Moon for the Misbegotten is anchored by the strong performance of Teresa Doggett as Josie. O'Neill's characters immediately invite mythic and religious comparisons. Josie is Diana, moon goddess of the hunt; Demeter, Mother Earth; Eve the original temptress; and the Virgin Mother, all rolled into one feisty Irish pig farmer's daughter who really wants to be Aphrodite. Doggett manages to make this megamythic character into a real person: a large woman who covers her self-loathing with boasts of multiple lovers, a misunderstood soul with a generous heart and more brains than any of the men in the play.

Jamie is Dionysus with the DT's, a washed-up actor who describes himself as having "the melancholy of ten Hamlets." O'Neill's most famous work, Long Day's Journey Into Night, features the Tyrone family's descent into hopelessness -- Moon for the Misbegotten is a coda to that play, following Jamie's plunge into despair and the bottle after his mother's death. Jamie is challenging character; haunted by his life of whores and whiskey, he spends most of the play trying to make sense of his desire for Josie, moving rapidly through mood swings and unrelenting memories. Gerry Love is not always up for Jamie's abrupt transitions but touches us deeply in his moments of despair.

O'Neill's lengthy script has been pruned but could have been cut further. Passages about Jamie's various kinds of drunken behavior could have been compressed. The repeated references to Jamie's women and Josie's "rough talk" become tiresome. We want to get to the climactic encounter in Act 3, when Josie and Jamie finally bare their hearts under the moon's cold gaze, and the opening acts sometimes seem to slow our journey unnecessarily.

When we finally arrive at the much-anticipated scene, we move clearly into the virgin/whore dilemma: Josie dresses for her moonlight date in a Madonna-blue dress, exposing the "beautiful breasts" Jamie has so often admired. Doggett skillfully maneuvers Josie through blustery bravado about her sexuality to an honest confession of her virginity. As they move closer to making love, Jamie's dark side emerges, crushing Josie's hopes. (This pivotal moment was ruined by an audience member's cell phone, blaring "Für Elise." It may be time for monetary penalties for such audience offenses.)

In a moment of clarity keenly portrayed by Doggett, Josie realizes that Jamie needs her to be his confessor.
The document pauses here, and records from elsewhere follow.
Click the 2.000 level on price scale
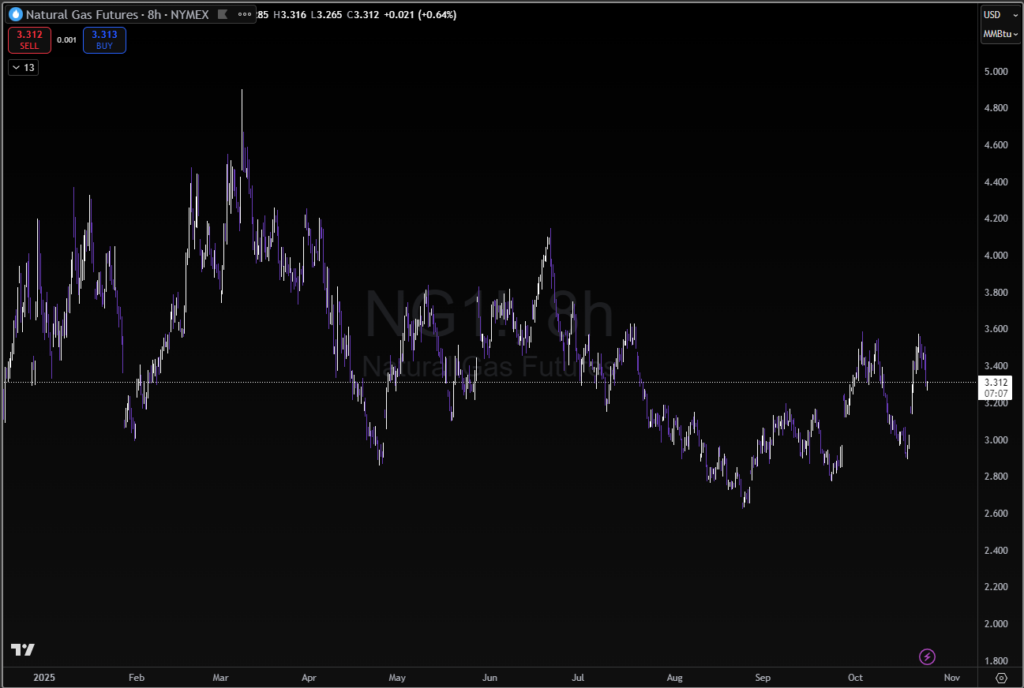pos(996,624)
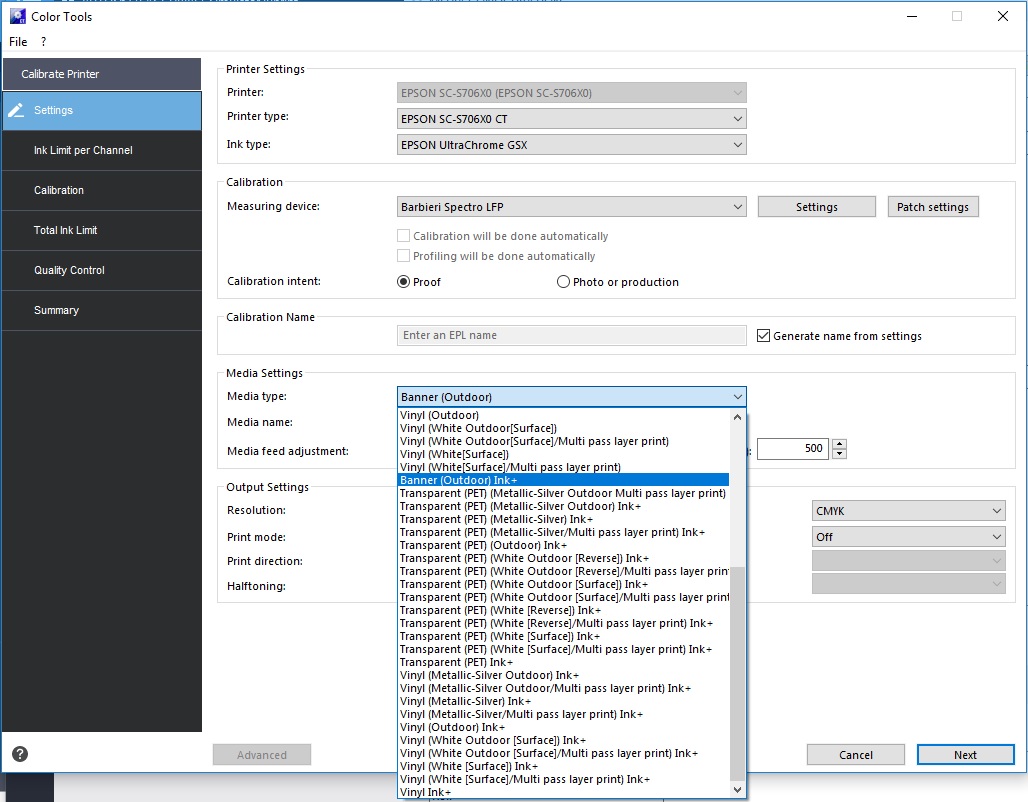Click the dropdown list scroll-up arrow
Screen dimensions: 1028x802
click(x=737, y=416)
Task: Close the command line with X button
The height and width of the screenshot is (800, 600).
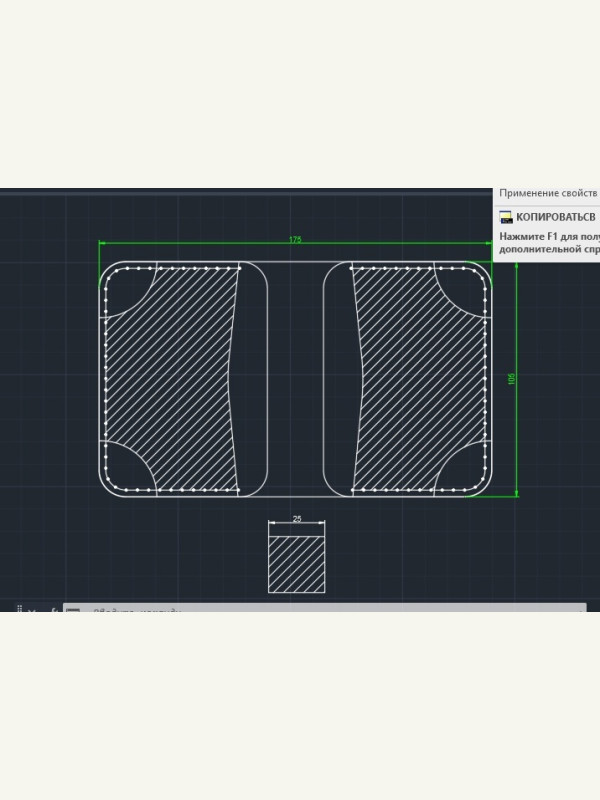Action: pyautogui.click(x=32, y=609)
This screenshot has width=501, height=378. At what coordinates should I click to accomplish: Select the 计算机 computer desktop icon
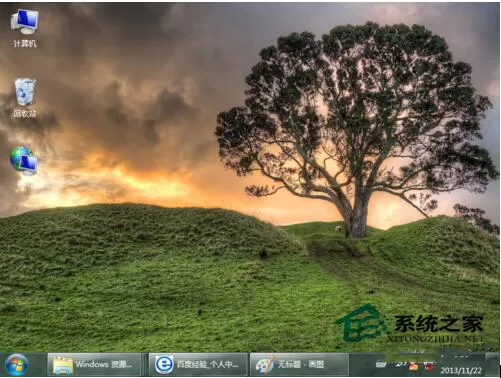click(25, 22)
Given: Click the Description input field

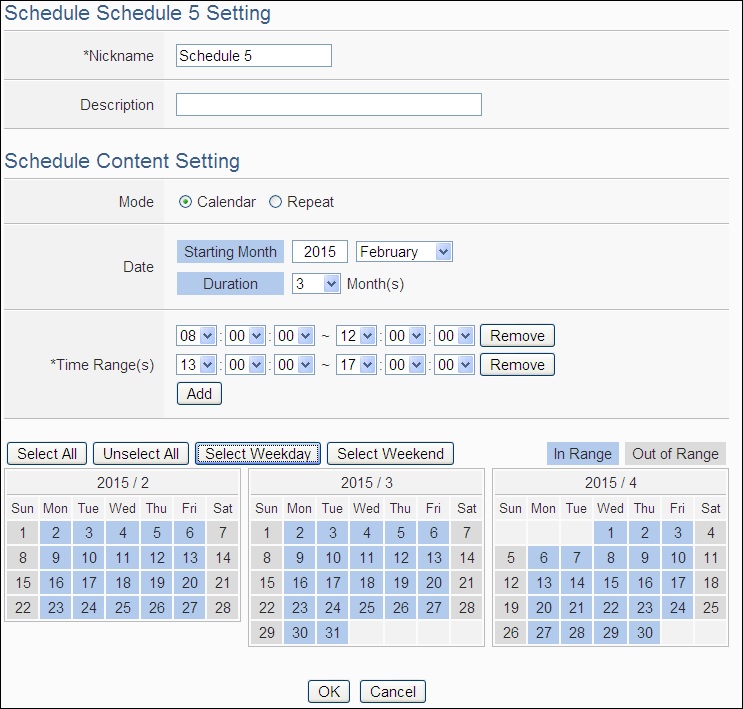Looking at the screenshot, I should tap(328, 105).
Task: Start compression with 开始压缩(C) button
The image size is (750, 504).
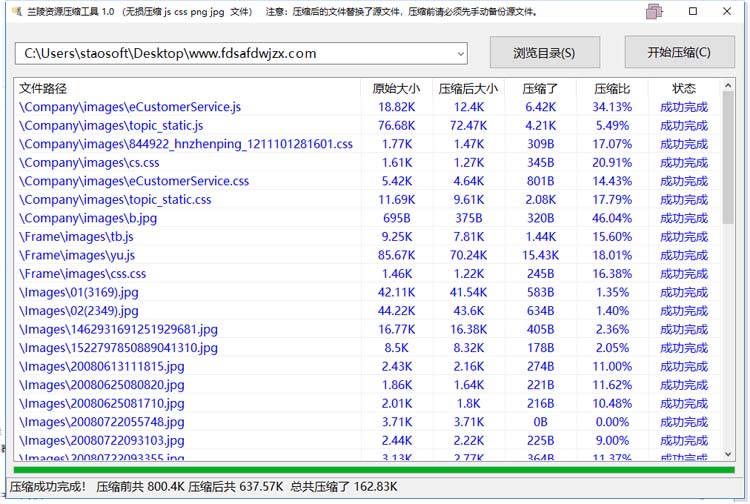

He needs absolution. "I have all kinds of love for you," she tearfully reveals, "and maybe this is the greatest of all because it costs so much." She sacrifices her dream of physical love to give Jamie the peace of forgiveness. She becomes the mother he has been searching for, the maternal breast of unconditional love.

Unlike Long Day's Journey Into Night, this play ends with dawn and the hope of a new day. This hope is short-lived for Jamie. He is momentarily changed but cannot stay with Josie now that she knows his darkest shame. Love and Doggett play this final scene with honest emotion, and Love's haunted eyes reveal that he has not received "God's promise of peace," as Josie had wished. Doggett's final moments alone onstage reveal Josie's newfound pride mixed with sorrow. She returns to her life a changed woman.

The angular earthy set and evocative music invite us into this world of archetypal love quests gone awry. Director Steve Callahan moves the actors beautifully around the set, creating stage pictures that illuminate the characters' conflicts. Be patient through the early parts of this play, because O'Neill's lyricism and Doggett's performance are worth the wait.